Recorded information START
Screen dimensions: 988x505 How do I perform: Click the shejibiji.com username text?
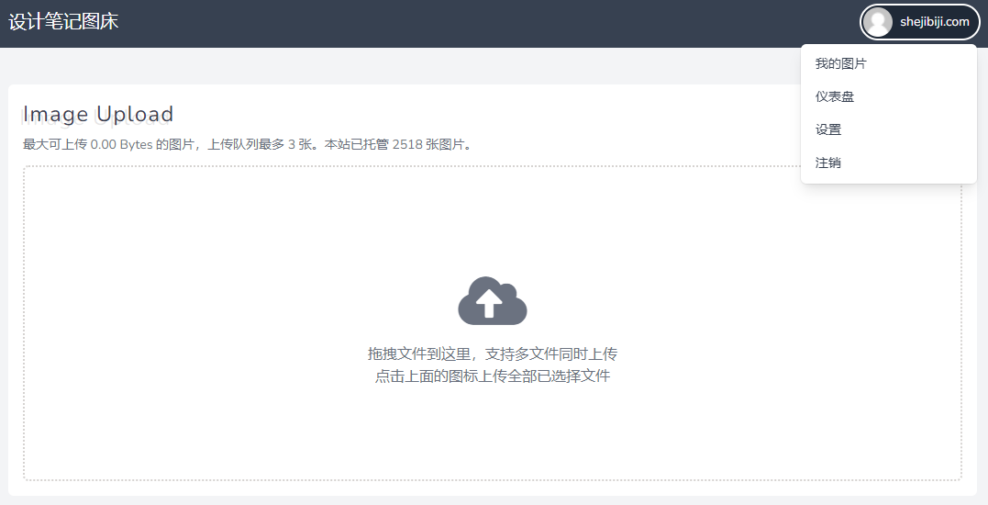(x=934, y=22)
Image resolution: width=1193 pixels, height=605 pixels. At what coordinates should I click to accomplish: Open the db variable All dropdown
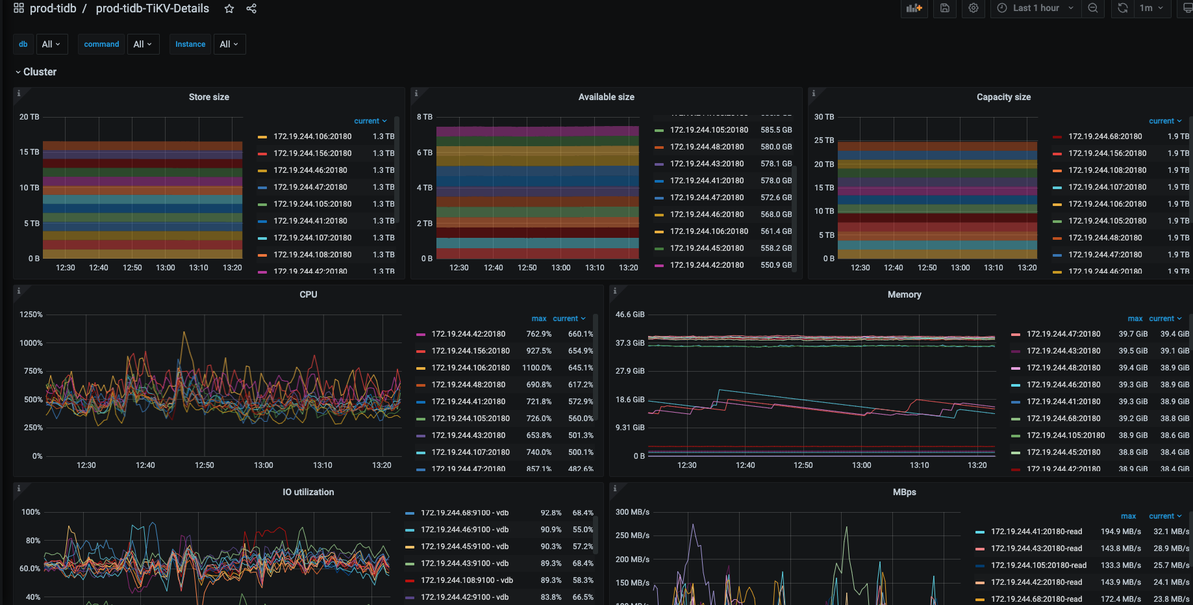[51, 44]
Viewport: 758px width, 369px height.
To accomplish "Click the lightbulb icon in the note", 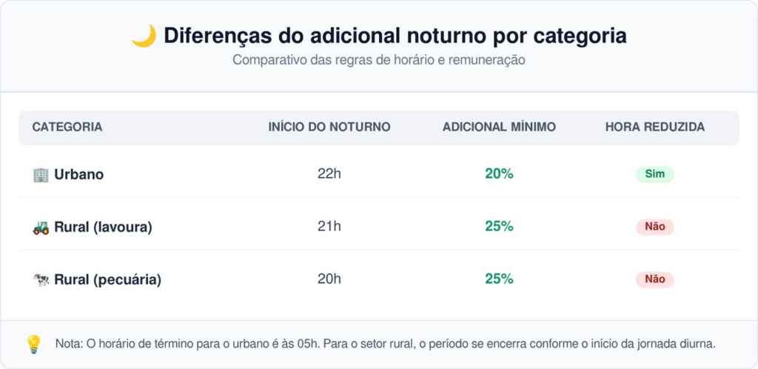I will tap(33, 345).
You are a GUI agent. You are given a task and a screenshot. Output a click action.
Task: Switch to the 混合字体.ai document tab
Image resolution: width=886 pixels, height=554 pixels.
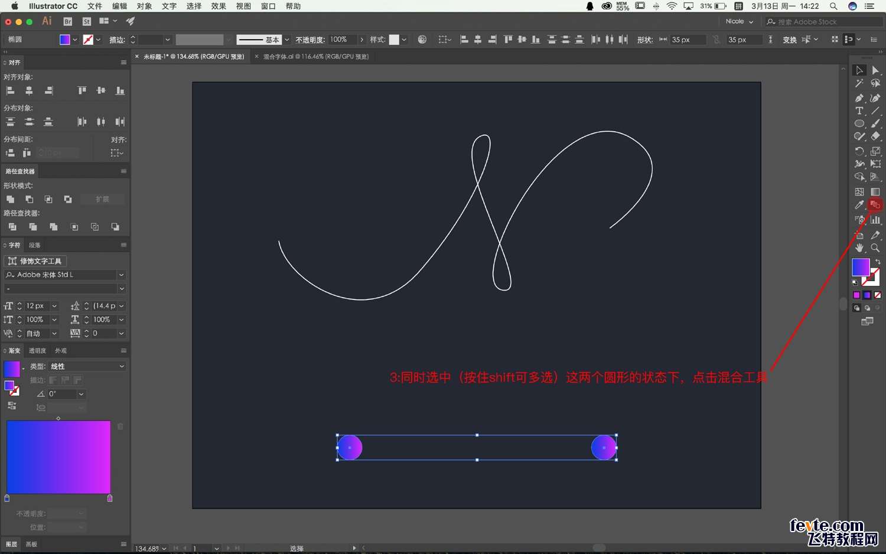coord(315,57)
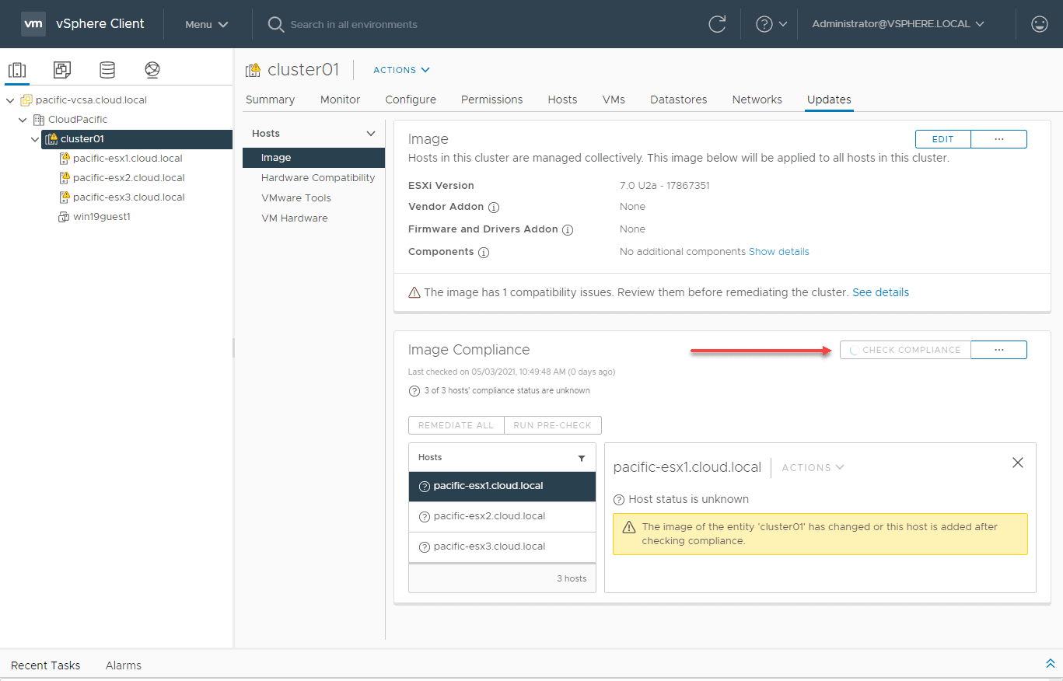Screen dimensions: 1063x681
Task: Open the smiley feedback icon
Action: pos(1040,24)
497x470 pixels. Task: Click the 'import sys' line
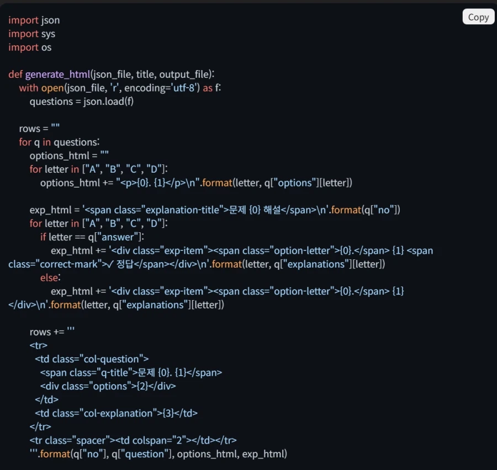(x=31, y=34)
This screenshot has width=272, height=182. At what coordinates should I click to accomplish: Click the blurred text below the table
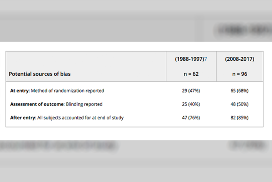pos(58,146)
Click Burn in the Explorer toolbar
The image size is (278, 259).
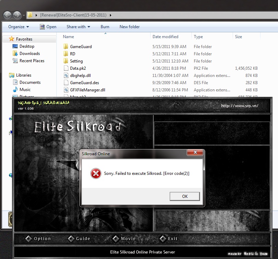click(105, 26)
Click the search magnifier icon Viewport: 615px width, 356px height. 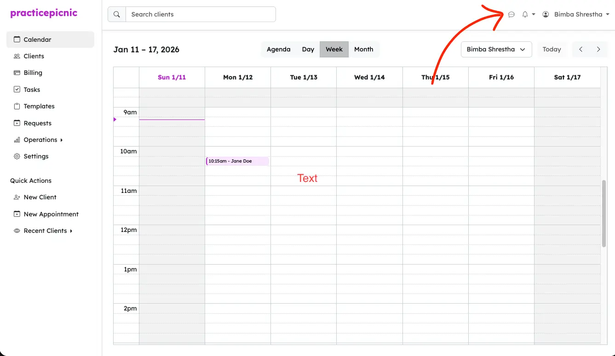[x=117, y=14]
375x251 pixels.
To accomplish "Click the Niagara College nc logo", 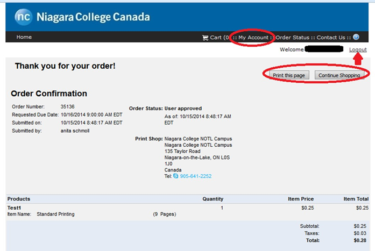I will tap(24, 17).
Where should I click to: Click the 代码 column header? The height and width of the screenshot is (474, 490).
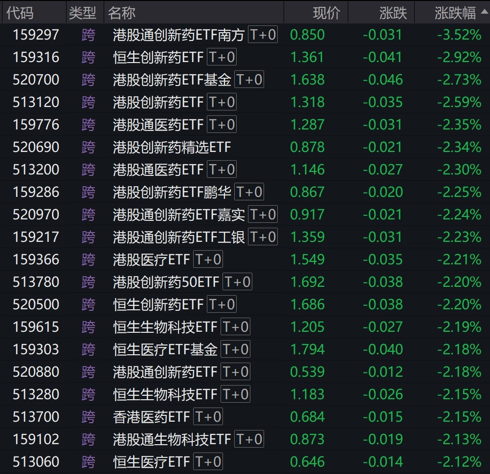(21, 13)
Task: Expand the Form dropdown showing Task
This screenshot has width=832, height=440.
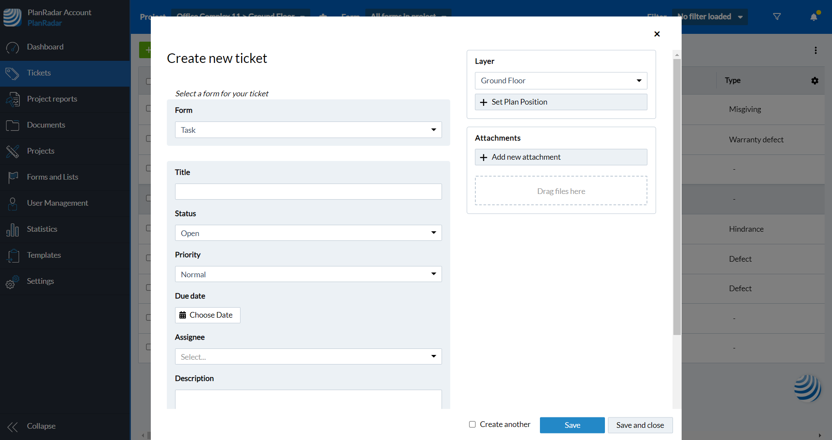Action: point(308,130)
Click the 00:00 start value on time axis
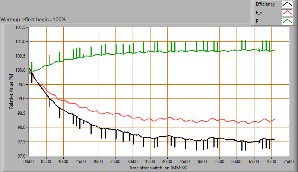The width and height of the screenshot is (298, 172). click(29, 162)
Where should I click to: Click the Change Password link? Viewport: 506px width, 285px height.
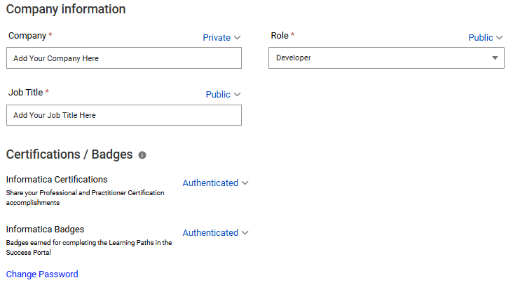pyautogui.click(x=42, y=274)
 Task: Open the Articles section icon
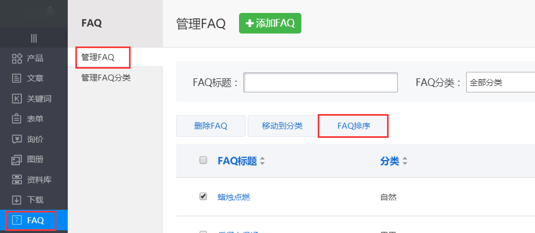point(16,78)
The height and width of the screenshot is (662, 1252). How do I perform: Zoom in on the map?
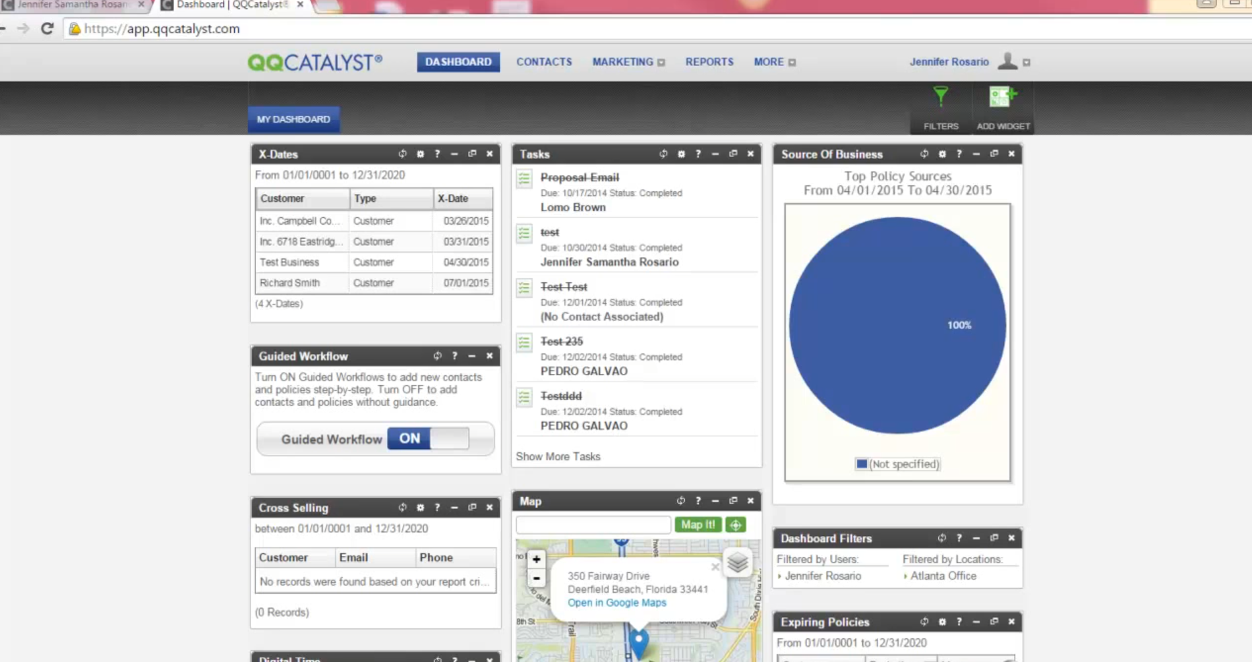point(536,559)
Recorded information END
**Action item**
Set down exactly, with no additions, each line from the line that includes "Task: Expand the Form dropdown showing Task" to the final line of the entries above; leave pictures out.

**Result for this exercise**
Task: Expand the Form dropdown showing Task
This screenshot has width=832, height=440.
Action: point(308,130)
Click the 00:00 start value on time axis
The width and height of the screenshot is (298, 172). click(29, 162)
Where should I click to: Click the Change Password link? Viewport: 506px width, 285px height.
pyautogui.click(x=42, y=274)
 Task: Open the Articles section icon
point(16,78)
The height and width of the screenshot is (662, 1252). How do I perform: Zoom in on the map?
point(536,559)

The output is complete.